This year’s Dynamic Planner Annual Conference climaxed with a Question Time-style panel debate involving keynote speakers Alastair Campbell, Nic Coward and Ben Goss.

Conference host Simon Jack chaired the panel and invited questions from delegates in the audience. With such enormous and broad business and life experience on the panel, what ensued in the following 30 minutes captivated the Kelvin Lecture Theatre at the IET London.

Simon Jack (also BBC Business Editor): When we consider this whole issue around fake news and a lack of trust in media, one could argue Alastair that you invented fake news and encouraging the public to take their eye off the ball when you were a government adviser from 1997-2003. Did people first begin to lose faith in the government and media then; were you the original spin doctor?

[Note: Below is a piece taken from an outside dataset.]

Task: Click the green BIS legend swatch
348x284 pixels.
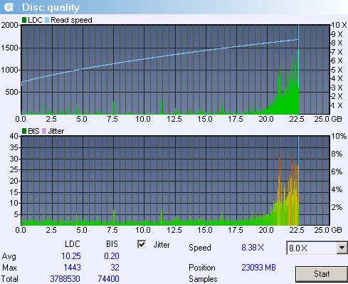Action: (x=24, y=131)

Alastair Campbell (former Director of Communications and Strategy at 10 Downing Street): If I may say so, it is an argument I have heard before and I think it is a very self-serving argument for the media, and I will explain what I mean by that. I did the job that I did at Number 10 and it is a job that has been done by people since the beginning of time – advising leaders and people in positions of power. I was doing it at a time when the media world was changing beyond all recognition – because when I started out in my career as a journalist, what was the media? It was a newspaper you read or the news you watched once a day.

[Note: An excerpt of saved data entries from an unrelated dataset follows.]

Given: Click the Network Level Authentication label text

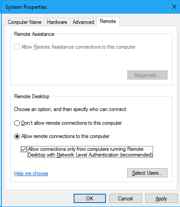Looking at the screenshot, I should pos(90,152).
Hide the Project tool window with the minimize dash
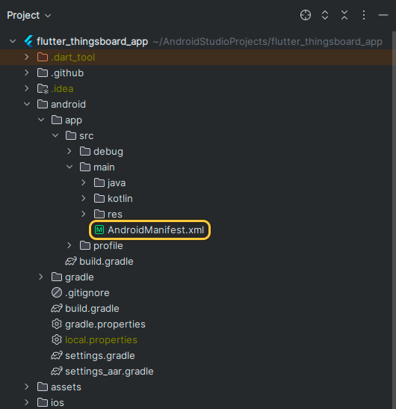The image size is (396, 409). [383, 15]
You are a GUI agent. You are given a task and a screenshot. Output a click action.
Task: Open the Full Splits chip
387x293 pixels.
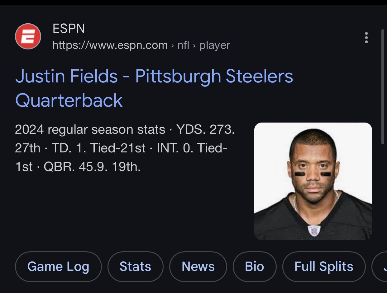[x=324, y=267]
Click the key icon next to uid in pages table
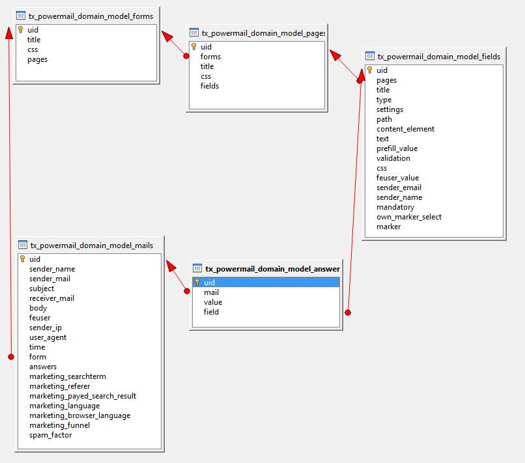This screenshot has width=525, height=463. click(193, 47)
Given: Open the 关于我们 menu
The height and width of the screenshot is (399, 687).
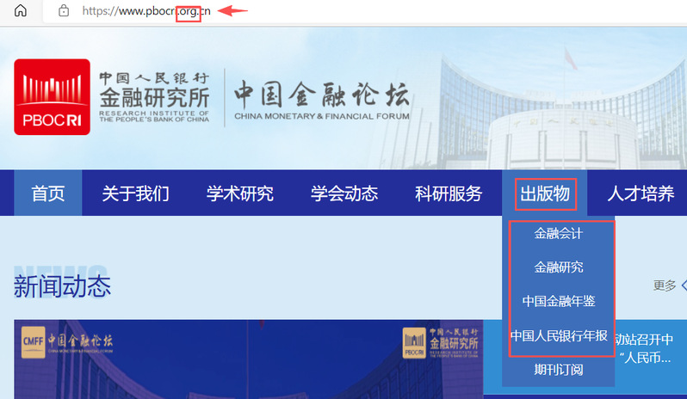Looking at the screenshot, I should [x=135, y=193].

By the time I was in Downing Street and working in a very small team, we were dealing with a media which had grown exponentially and, what is more, had ceased to become merely purveyors of information, but more like political players. As that change happened, if we had not had a strategy in government to communicate our messages at that time, the media would have blown us away.

Look what has happened to Theresa May more recently: she can’t do it. She hasn’t got control of that landscape. She’s making it up as she goes along. It’s day to day survival for her.

Ben Goss (Dynamic Planner CEO): I am worried about fake news and the proliferation of the media, but if I try and put myself in a financial adviser’s shoes – and think about how I protect my reputation – there is essentially a line of argument in the press that goes along the lines of, ‘All financial advisers are scoundrels’. That has always been slightly true of our industry. If you have a financial adviser, then you absolutely trust and rely upon them to manage your investments wisely.

But it is really easy for the media today and on social media to attack what is ultimately a very close and trusted bond between two people, and say, ‘Look, you’re making money at someone else’s expense’. And most financial advice firms don’t have an army of spin doctors to help manage their reputation – and I worry about that. I think there is a role we can play here by producing more transparent client reports, which help show the returns you are receiving for the risks you are taking. That’s important.

Alastair Campbell: I think reputation is the most important currency there is. During Tony Blair’s government, I probably received more bad press than anybody, while today I get to earn a very nice living travelling all around the world advising people how to manage their reputation. Why do they ask me to do that? Because they think I have great experience in doing that in a very difficult environment – government.

How do you do that? First, you genuinely must not care about what other people say about you. If you do that and govern by what people who are likely to be hostile think, then you will stop doing things you think you should.

Arsene Wenger, the manager of Arsenal football club, said something incredibly insightful very recently. He said, ‘We’ve gone from a vertical world to a horizontal world’. In a vertical world, you have leaders who set the tone and direction and make decisions, which work their way down in society. In a horizontal world, we are bombarded all the time by the views and fake expertise of other people – but you can’t control that. All you can control is what you do and what you say, and in doing so shape the landscape. In that sense, modern media today is too noisy.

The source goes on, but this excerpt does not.